● **Task to carry out**
No pictures go into the output, which should consist only of the lines from the first line of the data through the line with "スタッフ紹介 (743, 59)", copied exactly.

Excerpts from a dataset:
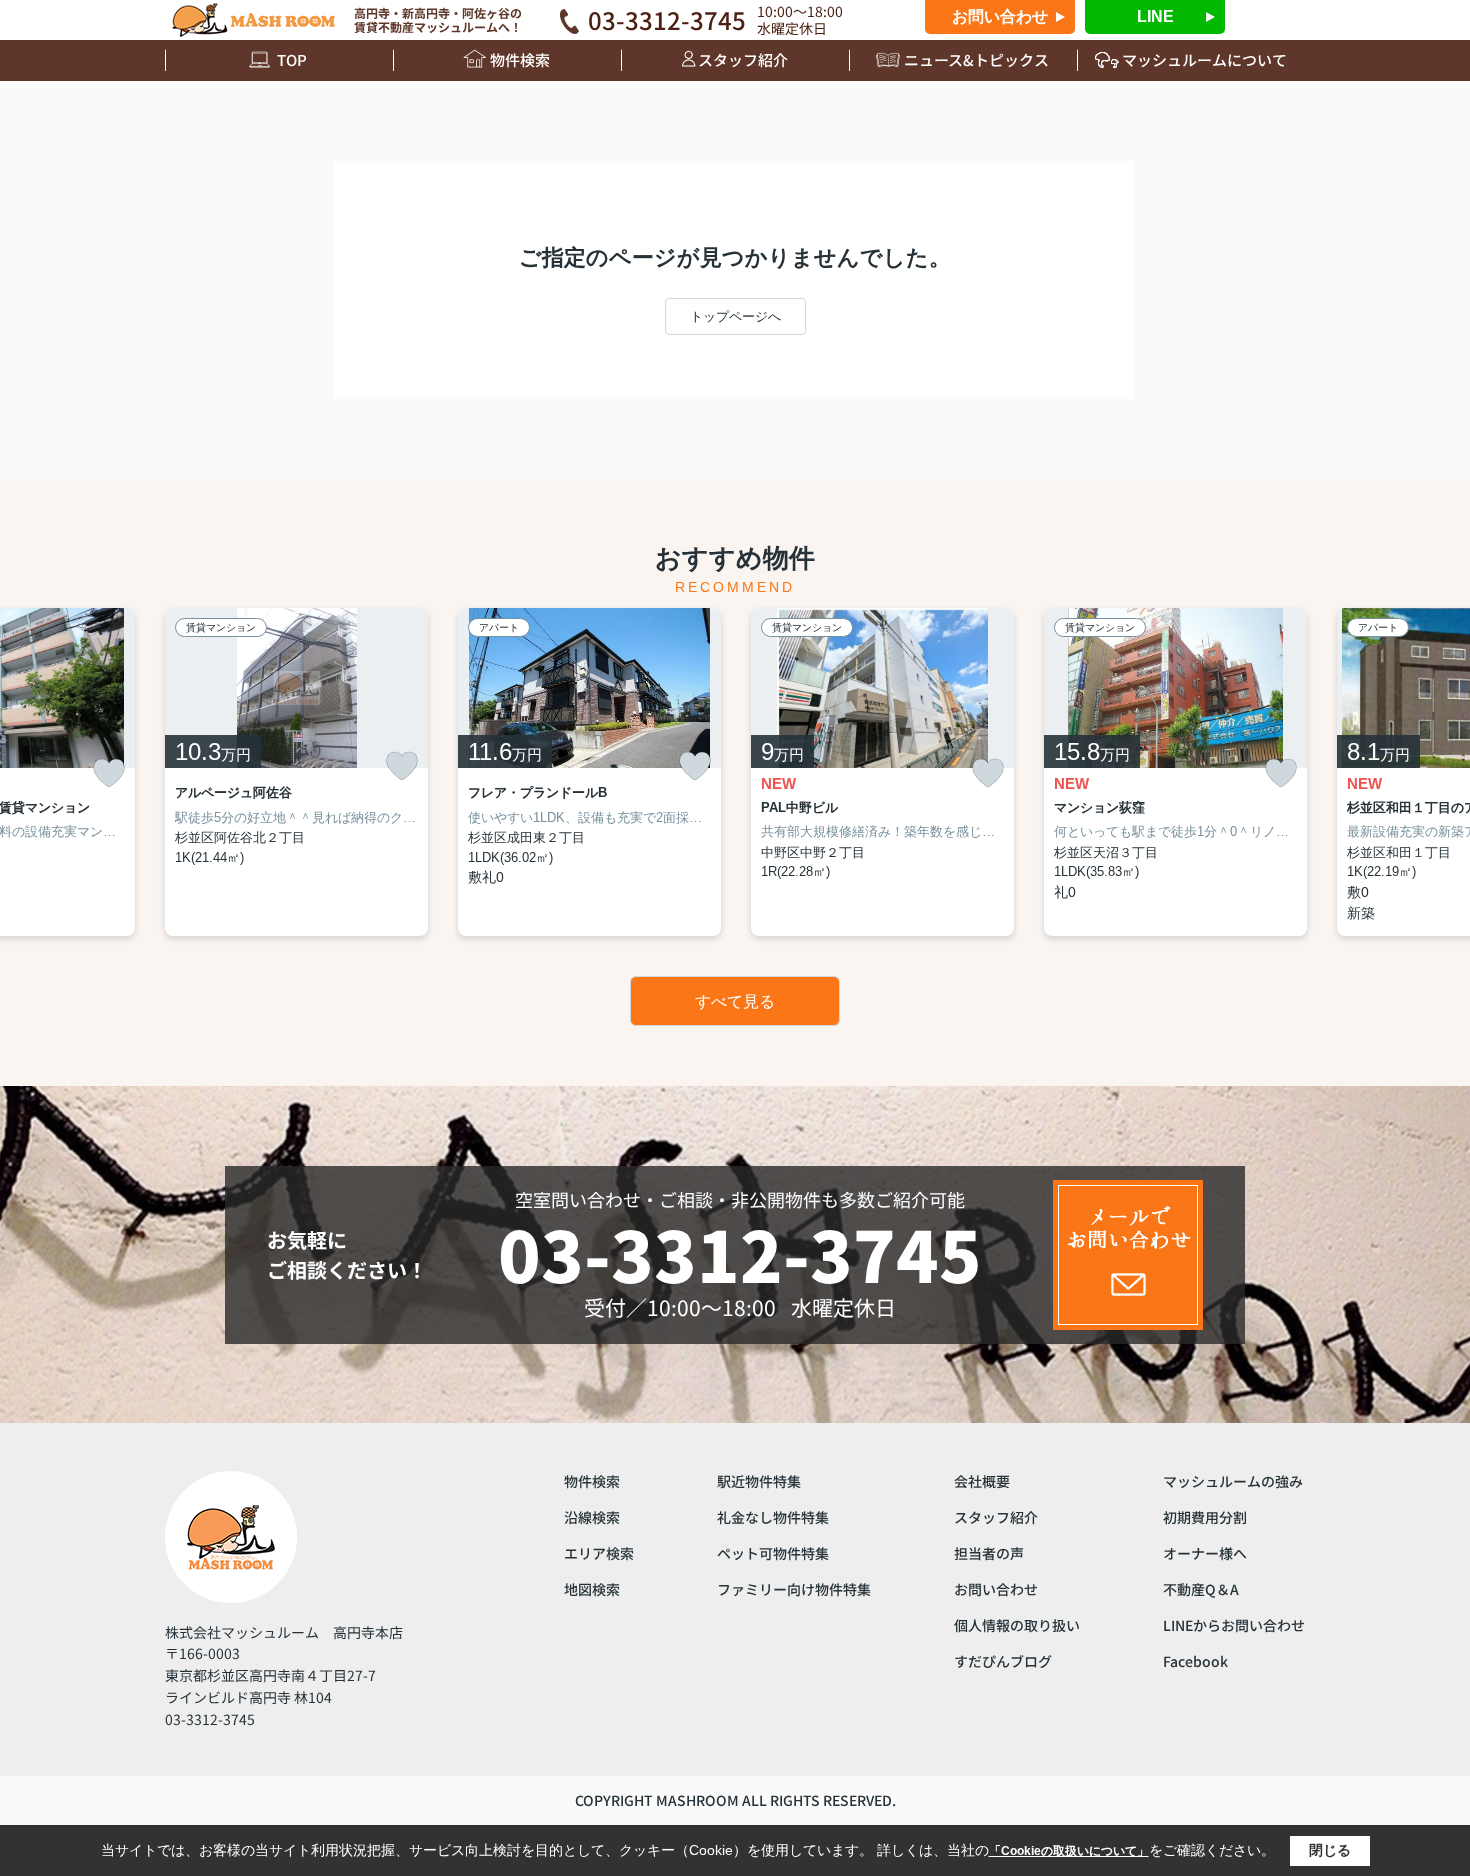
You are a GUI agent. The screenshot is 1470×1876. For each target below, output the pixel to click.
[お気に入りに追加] (109, 773)
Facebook (1195, 1661)
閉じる (1330, 1850)
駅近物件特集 (759, 1481)
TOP (292, 59)
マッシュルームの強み (1233, 1481)
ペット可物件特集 (773, 1553)
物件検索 (520, 59)
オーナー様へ (1205, 1553)
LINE (1155, 16)
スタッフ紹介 (743, 59)
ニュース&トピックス (976, 59)
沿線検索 (592, 1517)
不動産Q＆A (1201, 1589)
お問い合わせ (1000, 16)
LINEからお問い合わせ (1234, 1625)
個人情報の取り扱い (1017, 1625)
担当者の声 (989, 1553)
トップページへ (735, 316)
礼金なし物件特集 (773, 1517)
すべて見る (735, 1001)
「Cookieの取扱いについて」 (1069, 1851)
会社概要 (982, 1481)
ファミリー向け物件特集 (794, 1589)
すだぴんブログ (1003, 1661)
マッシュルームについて (1204, 59)
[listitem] (296, 772)
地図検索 (592, 1589)
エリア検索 (599, 1553)
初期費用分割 (1205, 1517)
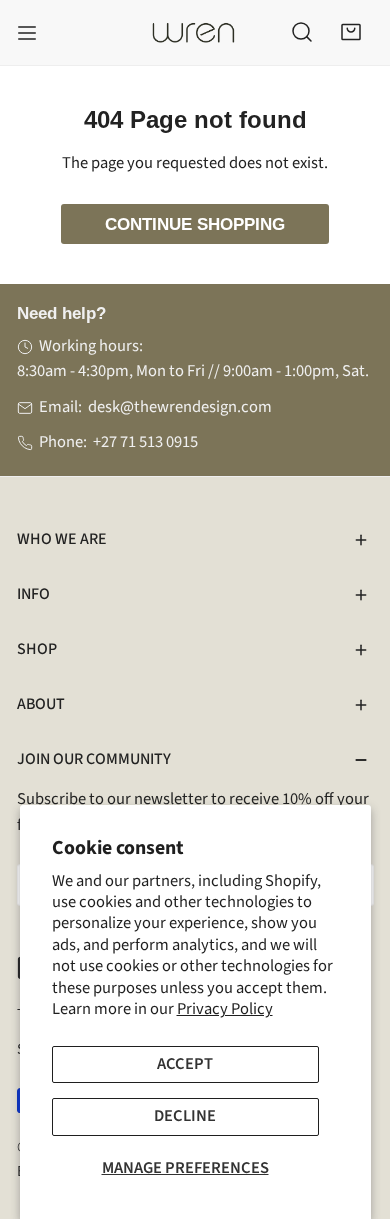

● **Your solution**
You are a GUI agent. The screenshot is 1470×1876. For each target below, output the pixel to click.
[お気に入りに追加] (109, 773)
Facebook (1195, 1661)
閉じる (1330, 1850)
駅近物件特集 (759, 1481)
TOP (292, 59)
マッシュルームの強み (1233, 1481)
ペット可物件特集 (773, 1553)
物件検索 (520, 59)
オーナー様へ (1205, 1553)
LINE (1155, 16)
スタッフ紹介 (743, 59)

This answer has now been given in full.